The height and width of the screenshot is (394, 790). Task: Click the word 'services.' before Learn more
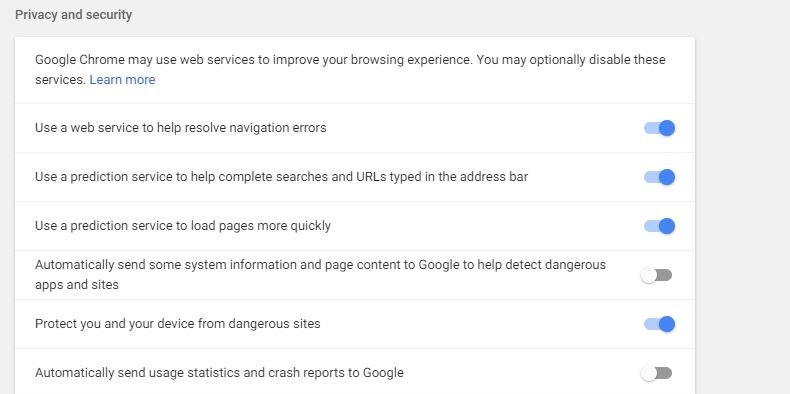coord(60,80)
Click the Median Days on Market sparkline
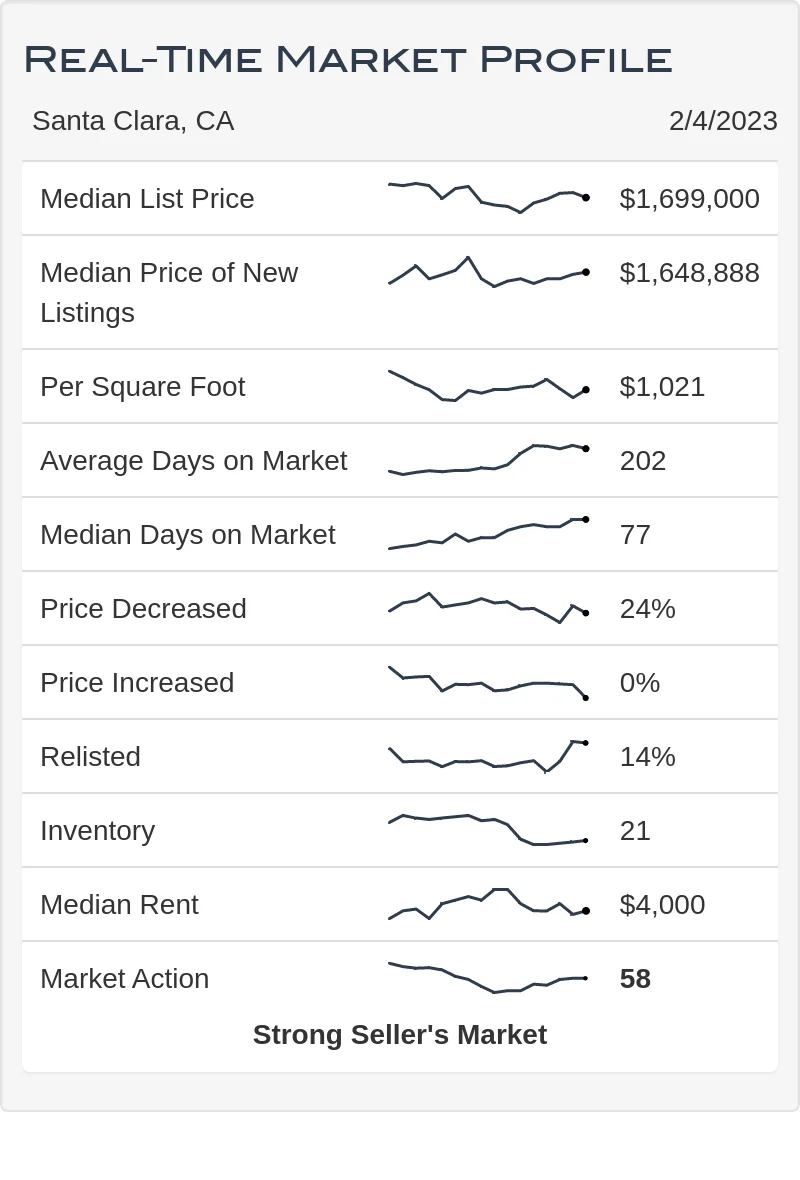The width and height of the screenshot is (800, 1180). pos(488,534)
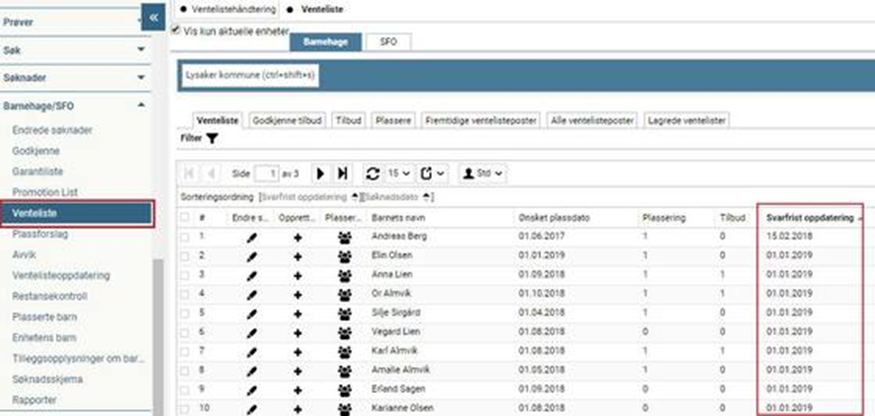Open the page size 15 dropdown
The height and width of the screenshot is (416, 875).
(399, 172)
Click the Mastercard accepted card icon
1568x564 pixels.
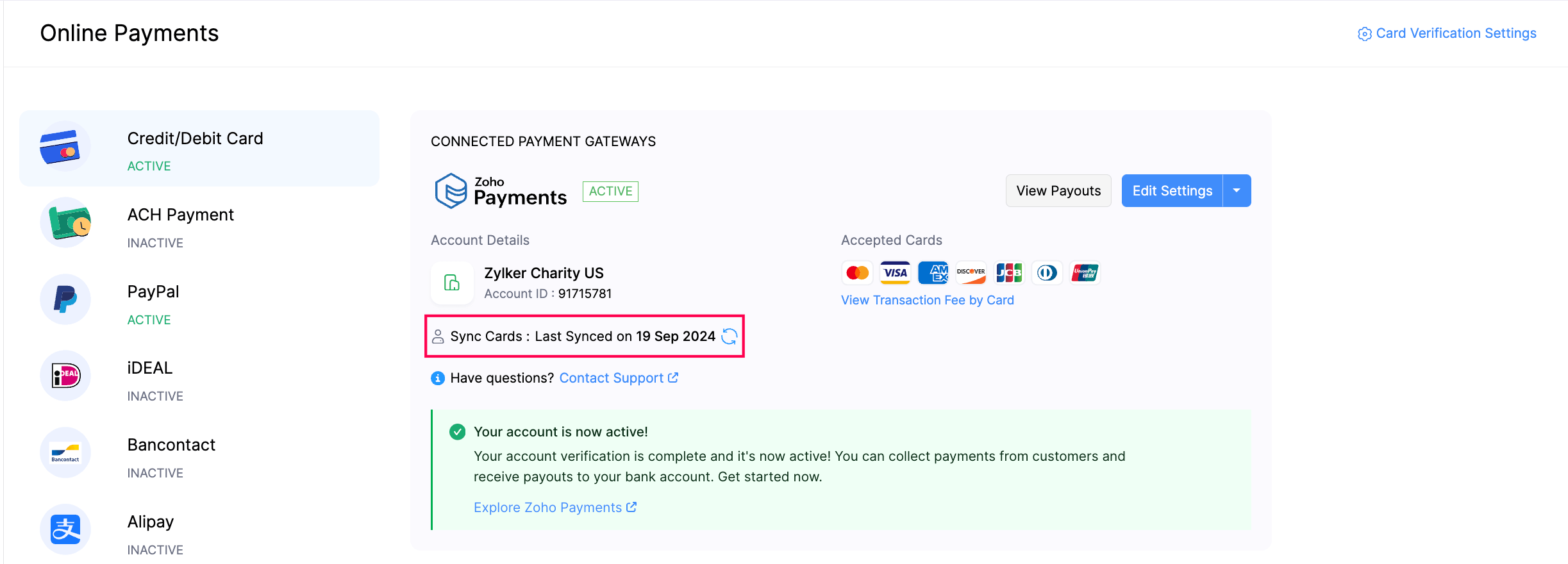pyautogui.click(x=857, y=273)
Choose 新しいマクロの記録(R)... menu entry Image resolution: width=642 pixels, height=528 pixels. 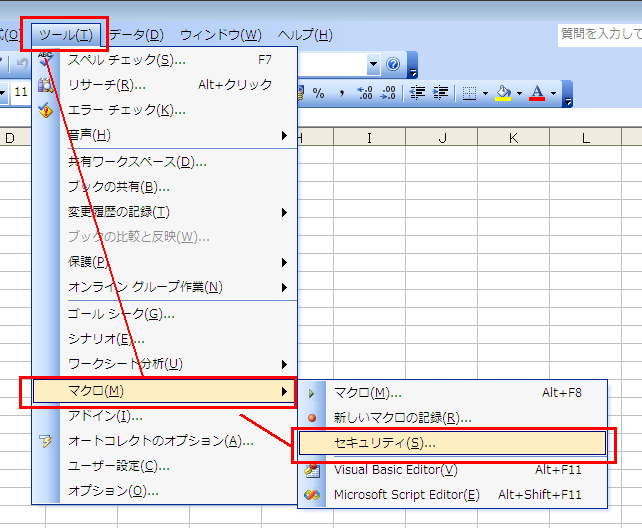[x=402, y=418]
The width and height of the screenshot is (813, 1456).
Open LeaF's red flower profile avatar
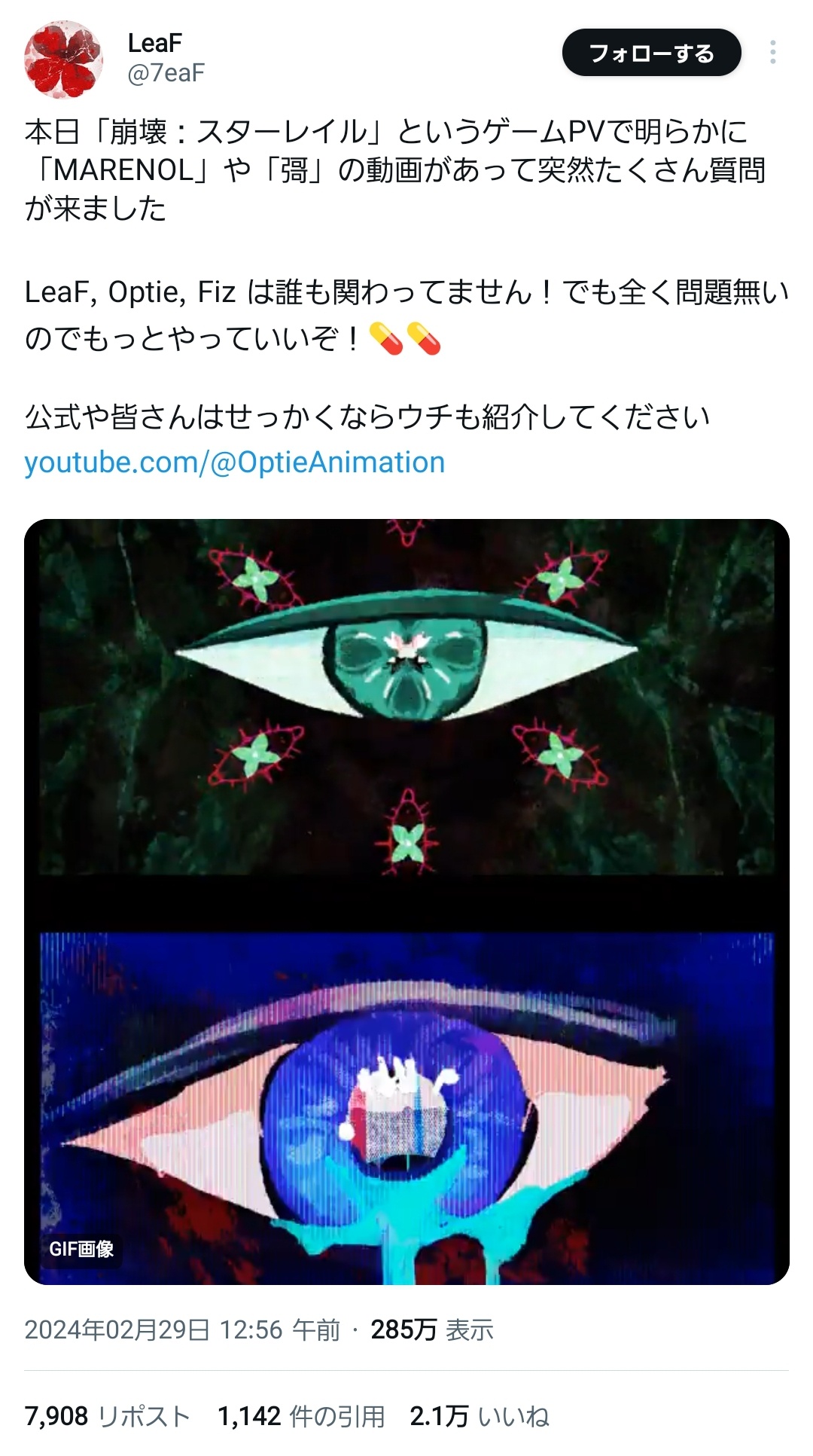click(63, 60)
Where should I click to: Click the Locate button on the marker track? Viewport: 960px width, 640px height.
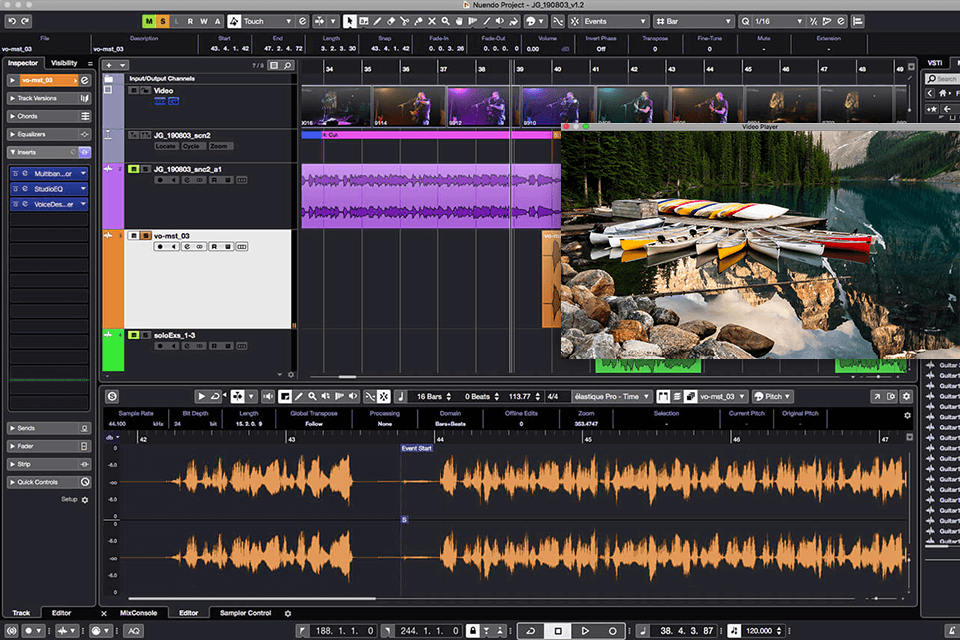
+ + + + + + +
◆ Brief ◆
While leaving pictures out, reproduce exactly the lines from the beginning of the listing above through the line containing "Click the Mastercard accepted card icon", both ends included.

◆ Exercise response ◆
The height and width of the screenshot is (394, 790). Task: Click the word 'services.' before Learn more
coord(60,80)
Click the Median Days on Market sparkline
The width and height of the screenshot is (800, 1180). pos(488,534)
Open the page size 15 dropdown
The height and width of the screenshot is (416, 875).
(399, 172)
Click the Mastercard accepted card icon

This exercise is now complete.